Alors que l'instruction est toujours en cours, une audience s'est ouverte ce matin dans l'affaire du docteur V, chirurgien grenoblois visé par plus de 70 plaintes. L’accusé demande la nullité de sa mise en examen dans plus d'une moitié de ces plaintes.
Un nouvel épisode dans une affaire qui dure depuis 2013... Le docteur V, chirurgien orthopédiste, est accusé d'avoir multiplié les opérations non justifiées ou mal réalisées. Deux de ses patients sont décédés, et certains présentent aujourd'hui des séquelles très lourdes. Ce mardi 23 mars, son avocat a déposé, devant la chambre de l'instruction, une demande de nullité de sa mise en examen dans plus de la moitié des 70 dossiers pour lesquels il est accusé.
Selon maître Bernard Boulloud, "il faut faire le ménage dans les constitutions de parties civiles" : "Certaines ont été apportées par le procureur de la République, alors qu'elles n'avaient rien demandé à la justice", s'indigne-t-il.

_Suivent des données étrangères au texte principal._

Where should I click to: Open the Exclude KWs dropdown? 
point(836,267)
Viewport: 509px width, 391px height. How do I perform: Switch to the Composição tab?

Si bien que les dossiers médicaux de ces personnes ont été transmis aux diverses parties. "Au moins une personne concernée se demande si elle ne va pas déposée plainte elle-même pour violation du secret médial", soutient l'avocat.
"Avancer un peu plus vite"
Pour la défense, il s'agit d'écarter certains dossiers qu'elle considère "pas sérieux", parce que le délai de prescription d'action publique aurait été dépassé, ou qu'ils présentent "une absence d'indices graves ou concordants" :
Il y a une trentaine de dossiers où il n'y a aucun indice, où des rapports d'expertise viennent dire que le docteur V a été dédouané de toute responsabilité.
Au total, une quarantaine de dossiers sont concernés par cette requête. Des dossiers dans lesquels, si la chambre de l'instruction accède à la demande de la défense, le docteur V passerait du statut de mis en examen à celui de témoin assisté... sans changer les accusations qui pèsent contre lui dans les dossiers restants. "Il est toujours condamnable, si on arrive à démontrer quelque chose contre lui", concède maître Boulloud.
Mais alors, à quoi sert ce "ménage" ? Officiellement, à en croire l'avocat de la défense, il s'agit de "déblayer le travail de la justice" pour éviter "les constitutions de parties civiles fantaisistes et inutiles". Sans cela, maître Boulloud considère qu'il "suffit de dire "j'ai mal" pour se constituer partie civile". De plus, il assure vouloir "alléger son dossier" pour que la justice aille "plus vite pour lui, mais aussi pour les victimes qui ont un dossier sérieux" .
Un "travail trompeur" pour les parties civiles
Une preuve de bonne foi qui ne convainc pas les parties civiles. Leur avocat, maître Edouard Bourgin, estime que cette requête est mal intentionnée vis à vis des victimes :
Ce travail est un amoncellement de propos disparates, partiels, partiaux la plupart du temps. Nous pouvons montrer, dossier par dossier, que les moyens utilisés pour réclamer la nullité de sa mise en examen ne tiennent pas du tout. Ce travail nous apparait trompeur, mal fondé.
L'avocat explique ainsi que "les recours effectués contre toutes les décisions défavorables intervenues contre lui ont tous échoué", à l'instar de plaintes en diffamation déposées contre quatre de ses clients et contre des journalistes. "Le comportement judiciaire de ce chirurgien, outre qu’il est extremement agressif, ne releve pas du comportement éthique que l’on peut attendre d’un médecin", estime-t-il.
L'audience s'est achevée ce mardi matin. Pour connaître la décision de la chambre d'instruction concernant cette requête, censée accélérer le travail de la justice, il faudra attendre le 27 avril.